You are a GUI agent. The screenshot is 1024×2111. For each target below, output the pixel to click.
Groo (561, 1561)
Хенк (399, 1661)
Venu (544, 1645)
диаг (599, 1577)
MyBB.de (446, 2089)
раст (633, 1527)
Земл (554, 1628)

──────────────────────────────

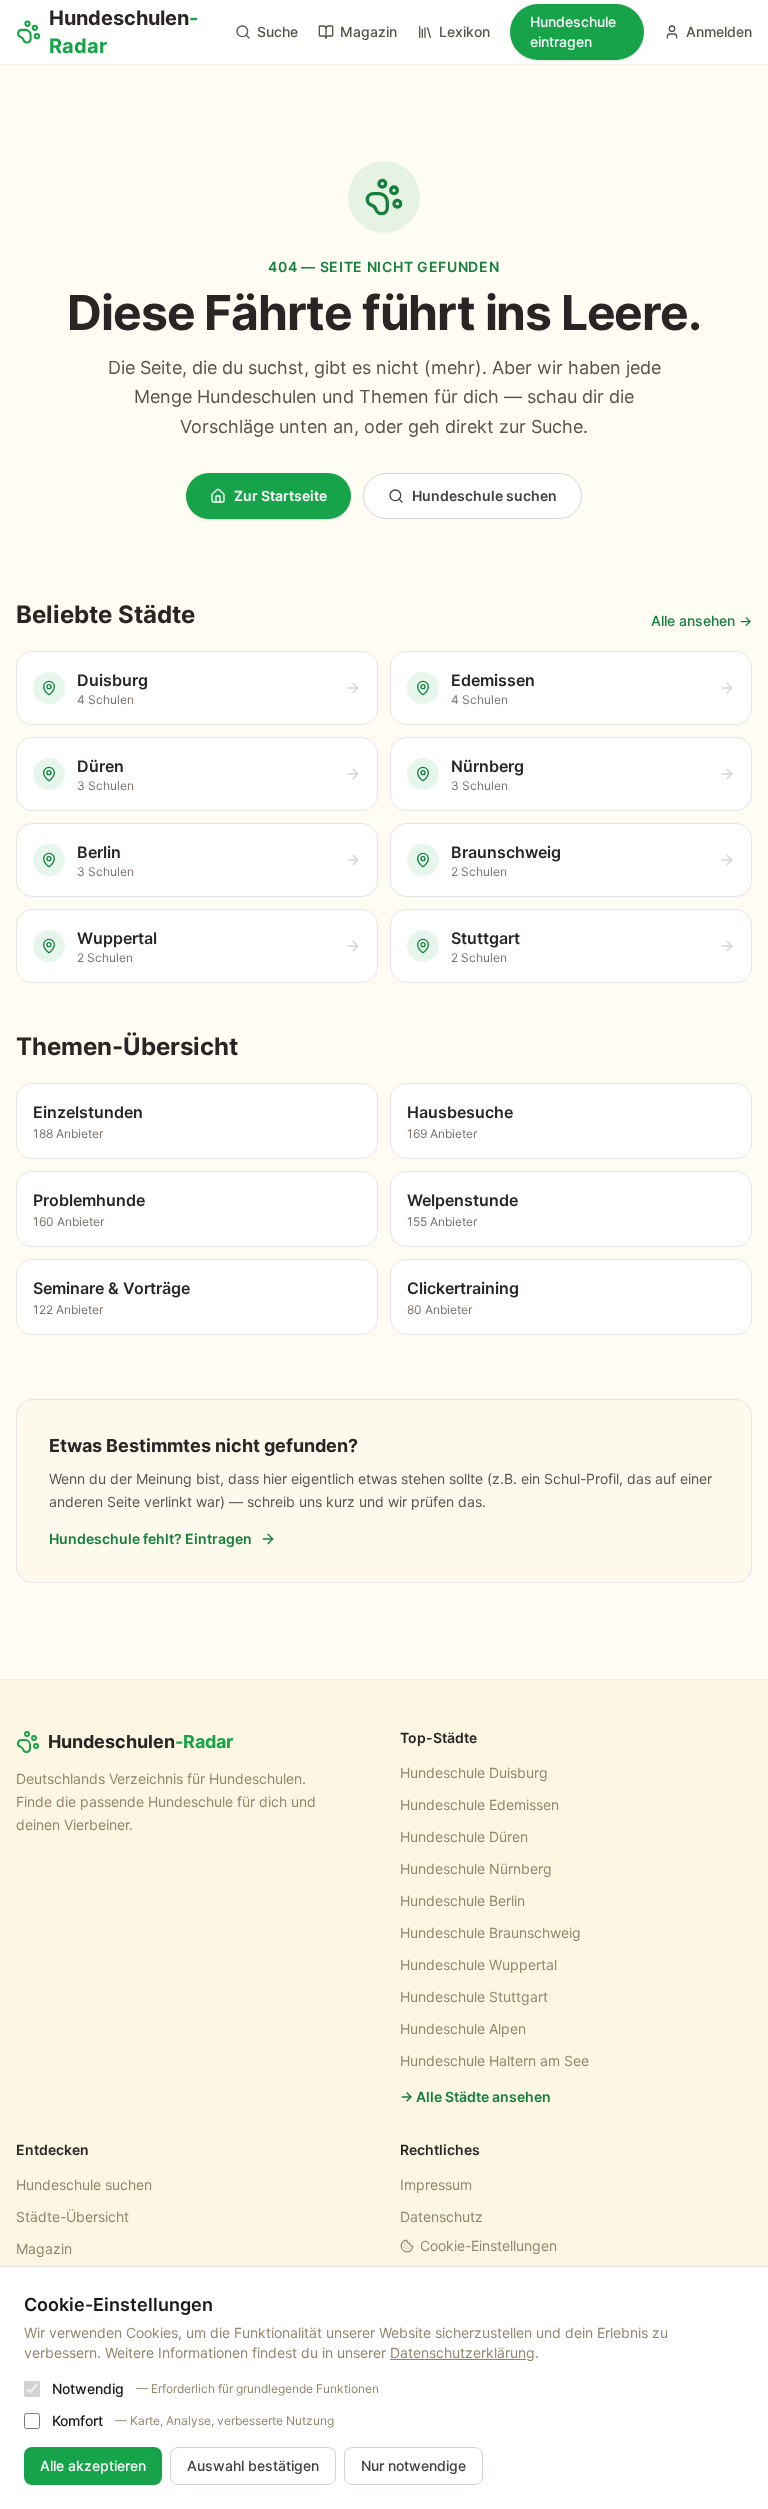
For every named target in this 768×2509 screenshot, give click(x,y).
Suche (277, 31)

──────────────────────────────

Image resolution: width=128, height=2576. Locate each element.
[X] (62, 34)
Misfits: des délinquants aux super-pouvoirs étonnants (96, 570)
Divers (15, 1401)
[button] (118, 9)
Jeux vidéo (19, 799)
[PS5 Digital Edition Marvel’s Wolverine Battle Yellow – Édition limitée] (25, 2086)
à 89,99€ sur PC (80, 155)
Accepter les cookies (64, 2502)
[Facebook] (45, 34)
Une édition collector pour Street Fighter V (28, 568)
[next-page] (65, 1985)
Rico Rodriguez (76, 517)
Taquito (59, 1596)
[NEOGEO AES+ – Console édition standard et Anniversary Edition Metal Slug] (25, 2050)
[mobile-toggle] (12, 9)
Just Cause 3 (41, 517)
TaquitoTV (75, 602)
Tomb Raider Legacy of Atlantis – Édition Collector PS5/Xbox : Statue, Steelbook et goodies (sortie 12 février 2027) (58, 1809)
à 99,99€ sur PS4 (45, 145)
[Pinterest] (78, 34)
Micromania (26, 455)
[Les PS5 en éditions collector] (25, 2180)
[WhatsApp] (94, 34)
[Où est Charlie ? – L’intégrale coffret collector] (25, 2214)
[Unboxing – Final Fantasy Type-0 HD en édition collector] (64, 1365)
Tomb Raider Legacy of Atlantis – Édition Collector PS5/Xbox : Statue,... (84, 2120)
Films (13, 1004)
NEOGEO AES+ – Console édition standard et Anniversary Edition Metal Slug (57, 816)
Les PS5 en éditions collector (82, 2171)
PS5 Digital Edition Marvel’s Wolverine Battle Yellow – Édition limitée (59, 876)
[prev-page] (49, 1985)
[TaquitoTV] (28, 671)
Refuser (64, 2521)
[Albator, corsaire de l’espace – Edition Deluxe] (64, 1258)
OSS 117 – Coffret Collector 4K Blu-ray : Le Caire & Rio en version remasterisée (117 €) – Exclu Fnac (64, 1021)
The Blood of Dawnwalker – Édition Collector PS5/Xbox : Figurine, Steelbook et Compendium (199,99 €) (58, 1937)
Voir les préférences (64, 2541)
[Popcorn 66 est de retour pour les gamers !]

──────────────────────────────

:: THE TASK ::
Starting at the line that has "You are a GUI" and ending at the line that has "Земл (554, 1628)", please write out the lines above exactly, leaving out all others.

:: ANSWER TO THIS PROBLEM ::
You are a GUI agent. The screenshot is 1024×2111. For each target below, output the pixel to click.
Groo (561, 1561)
Хенк (399, 1661)
Venu (544, 1645)
диаг (599, 1577)
MyBB.de (446, 2089)
раст (633, 1527)
Земл (554, 1628)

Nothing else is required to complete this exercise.